I dodged one intended negotiation with the head of the committee because I guessed he would refuse to negotiate about my proposal, but the others were all resolved satisfactorily—three through screens, six by phone, and 23 in face-to-face conversations, not to mention the uncounted strangers I managed to negotiate space with on the subway and sidewalks without knocking anyone down. Not a bad day for an out-of-town guy who has never been trained in the fine art of negotiation.
Of course none of the other people I was negotiating with were likely to know much about negotiation either. We all do it by the seat of our pants, every day. And usually it works out, especially with the low complexity negotiations—so effortless that we don’t even notice. How many negotiations did you attempt yesterday and how did they go?
Your answer depends on how you define “negotiation.” Consider the possibility that a negotiation is any communication between at least two people that attempts to meet at least some of the needs of each person. I was surprised to find that using that definition on my relatively conflict-free day, about half of my encounters qualified as low complexity and nearly a third were high complexity negotiations.
By this definition, every point of contact could lead to a negotiation of some kind. Every conversation is a negotiation about what to discuss, how long to talk, and the state of the relationship. Is this a friendship, a romance, a passing chat, or a parting shot? When these conversations go well, we hardly notice, but when they go badly, we have a complex negotiation on our hands. Do we talk more or cut it off now, retreat or attack, feed more information or hide it?
There’s no shortage of opportunities for negotiation in everyday life. Every email, text, or Facebook posting sends an invitation to negotiate. Navigating heavy traffic requires reading the minds of other drivers, communicating your intentions and needs, and accommodating theirs. Failure to negotiate these public spaces will earn you the middle finger of the road ragers, or maybe more. Buy anything, sing a song for anyone, feed your family or your customer, work your way through a website, do your homework for your teacher, face the cop who flags you down for speeding—all these are negotiations between at least two people attempting to meet the needs of each person.
How do we do it? Most of us have no idea what our methods are, any more than we could tell you how we walk. We negotiate by imitation, learn by trial and error. When it goes badly, we have no way of figuring out why or how to do it better.
Getting to Yes by Fischer and Ury introduced me to one method for understanding the negotiation process. It’s a quick read (200 pages) in plain language, and it applies to negotiating everything from dinner to nuclear arms treaties.

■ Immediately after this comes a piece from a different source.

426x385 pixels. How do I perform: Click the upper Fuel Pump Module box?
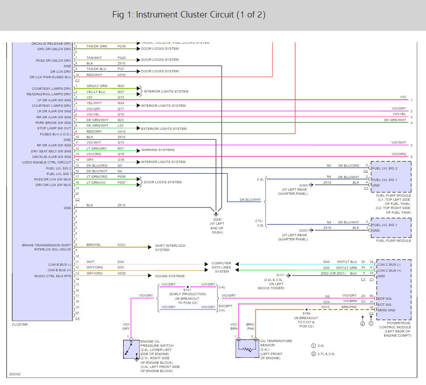(x=391, y=177)
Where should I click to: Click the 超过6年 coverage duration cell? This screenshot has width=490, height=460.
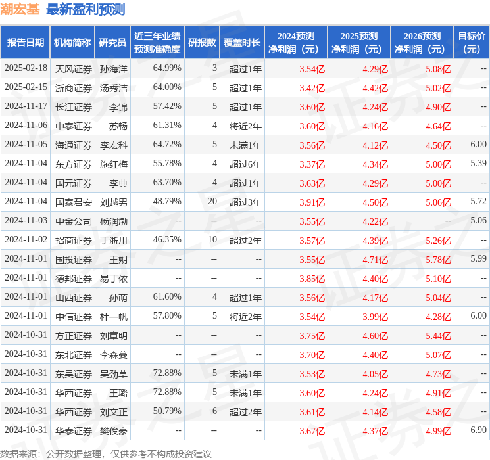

Here are some of the guiding questions that can help set a negotiation back on track:
What’s the problem I want to negotiate about?
With whom should I negotiate?
Does the other person want to negotiate with me?
What’s the best medium for negotiating this problem with this person at this time?
What are my interests?
What are the other person’s interests?
How do our interests overlap?
What more information or resources do I need to negotiate effectively?
How do I start this negotiation?
How do I finish it?
How did we do? Full, partial, or no resolution?
So next time you feel you got the short stick or ended your day down, ask yourself how your negotiations went. You’re likely to discover that today is just one more day in the life of a full-time negotiator. A few smart questions about those negotiations that didn’t go well might make the difference in how you face tomorrow.